Media consultants are encouraging radio and TV stations to concentrate on patriotism and support of the troops. Dissent doesn’t sell:
- Now, apparently, is the time for all good radio and TV stations to come to the aid of their country’s war.
That is the message pushed by broadcast news consultants, who’ve been advising news and talk stations across the nation to wave the flag and downplay protest against the war.
“Get the following production pieces in the studio NOW: . . . Patriotic music that makes you cry, salute, get cold chills! Go for the emotion,” advised McVay Media, a Cleveland-based consultant, in a “War Manual” memo to its station clients. “. . . Air the National Anthem at a specified time each day as long as the USA is at war.”

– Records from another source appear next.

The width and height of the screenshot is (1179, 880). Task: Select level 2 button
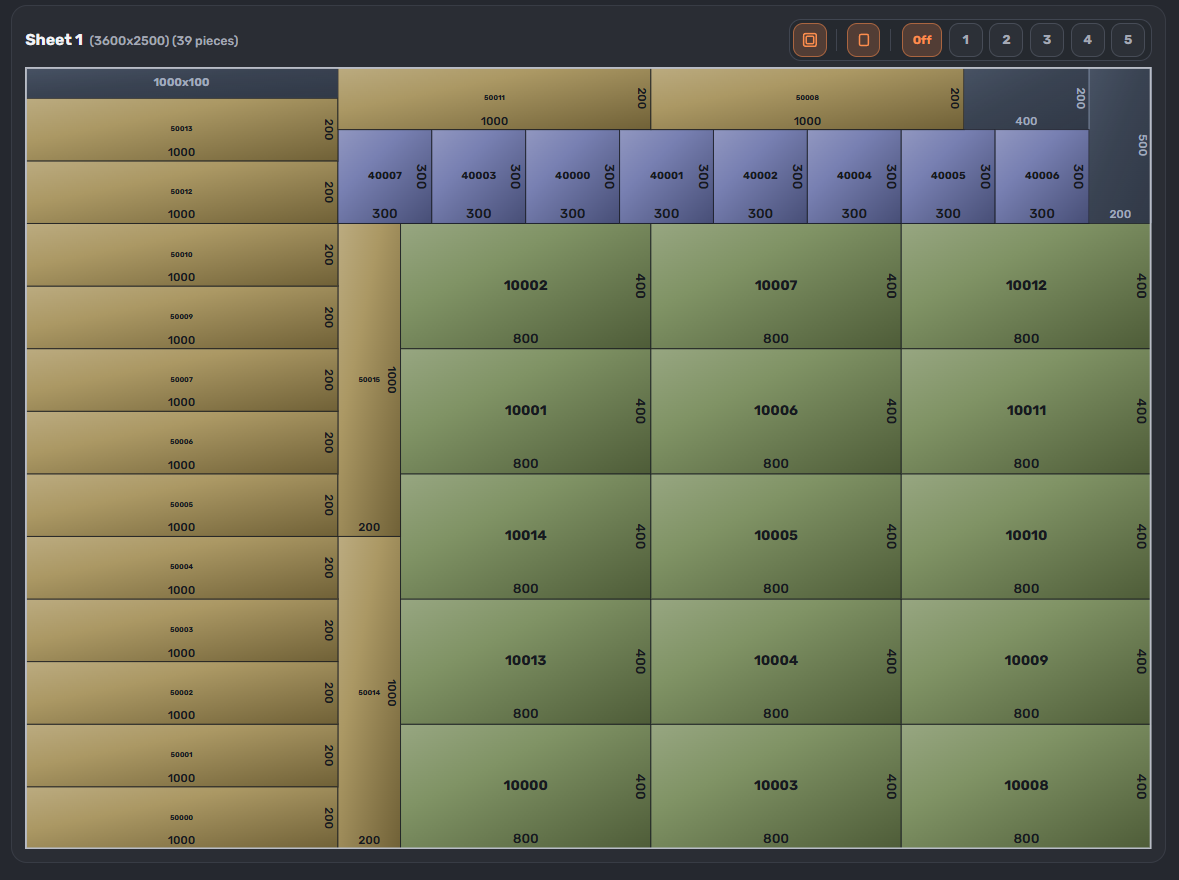pyautogui.click(x=1005, y=40)
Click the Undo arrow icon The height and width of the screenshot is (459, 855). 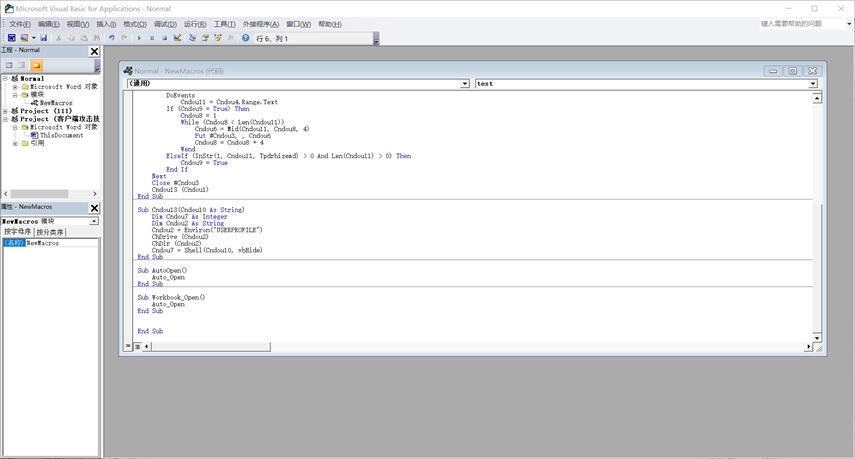click(x=112, y=38)
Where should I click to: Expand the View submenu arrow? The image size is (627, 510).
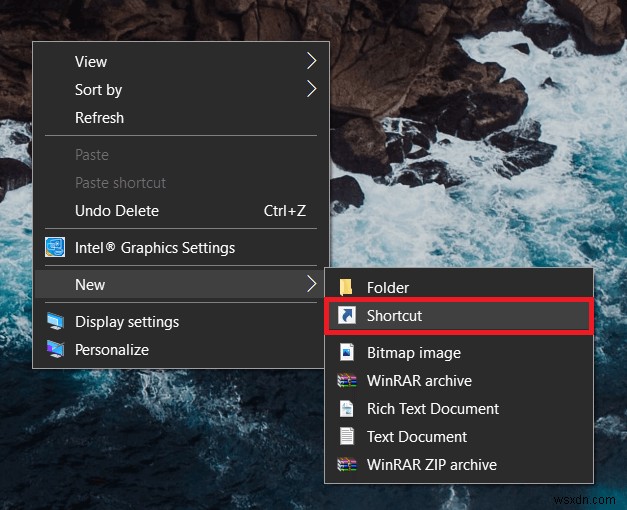311,61
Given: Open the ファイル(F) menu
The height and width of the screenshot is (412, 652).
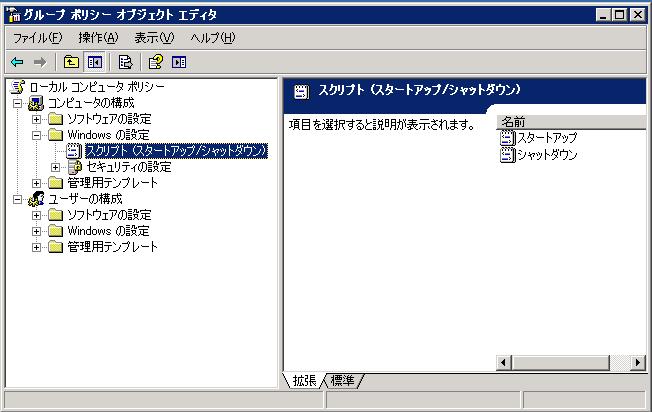Looking at the screenshot, I should (37, 38).
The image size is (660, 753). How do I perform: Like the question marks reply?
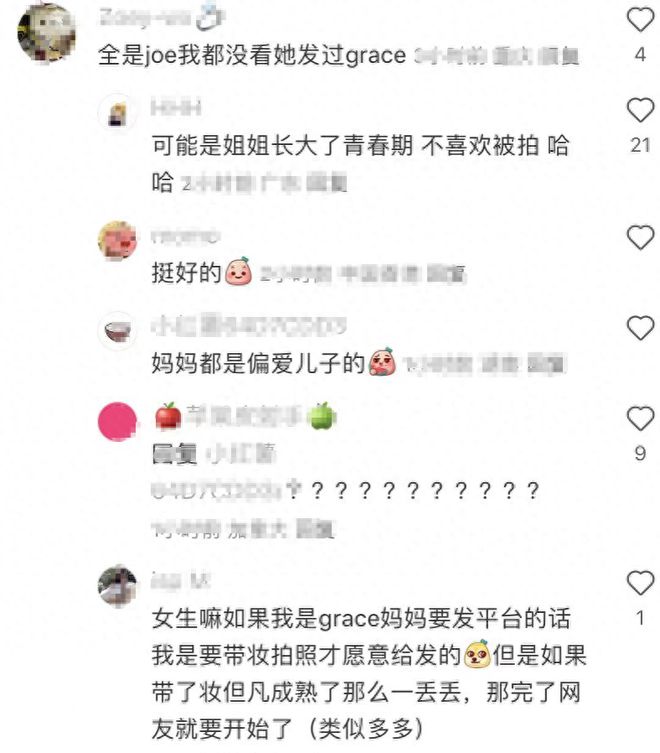640,418
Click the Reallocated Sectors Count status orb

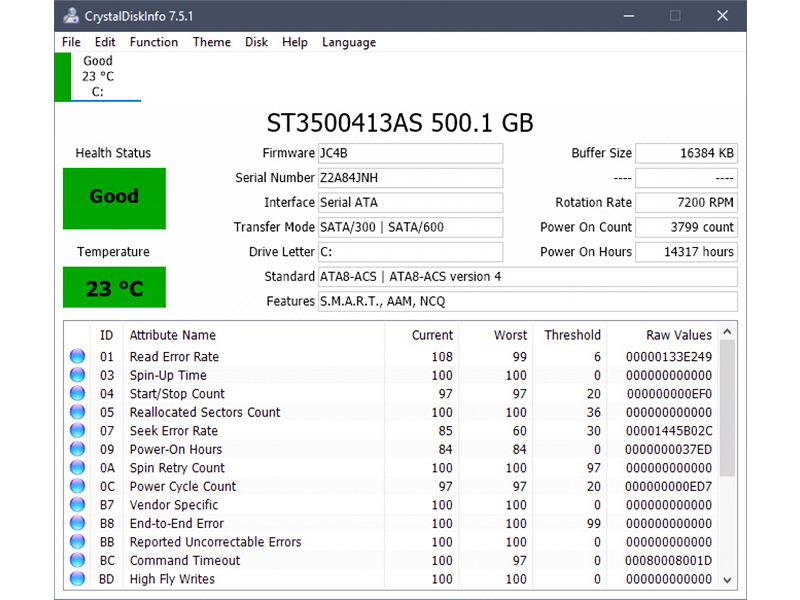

The company, which describes itself as the largest radio consultant in the world, also has been counseling talk show stations to “Make sure your hosts aren’t ‘over the top.’ Polarizing discussions are shaky ground. This is not the time to take cheap shots to get reaction . . . not when our young men and women are ‘in harm’s way.’ ”
The influential television-news consulting firm Frank N. Magid Associates recently put it in even starker terms: Covering war protests may be harmful to a station’s bottom line.
In a survey released last week on the eve of war, the firm found that war protests were the topic that tested lowest among 6,400 viewers across the nation. Magid said only 14 percent of respondents said TV news wasn’t paying enough attention to “anti-war demonstrations and peace activities”; just 13 percent thought that in the event of war, the news should pay more attention to dissent. [Washington Post]
I happen to be pro-war, but I don’t want media content decisions regarding the NEWS to be based upon opinion polls. I also don’t want music programming decisions based upon political considerations – I want radio to play the best songs. Commercial radio has been reduced to tight, highly-consulted playlists already, we don’t need the music further narrowed by political considerations. If an anti-war or pro-peace song is a good song and it fits your format, then play it.
And news is news: I trust journalists to make up on their own minds on what constitutes “news” – both dissent and assent are news, cover them both.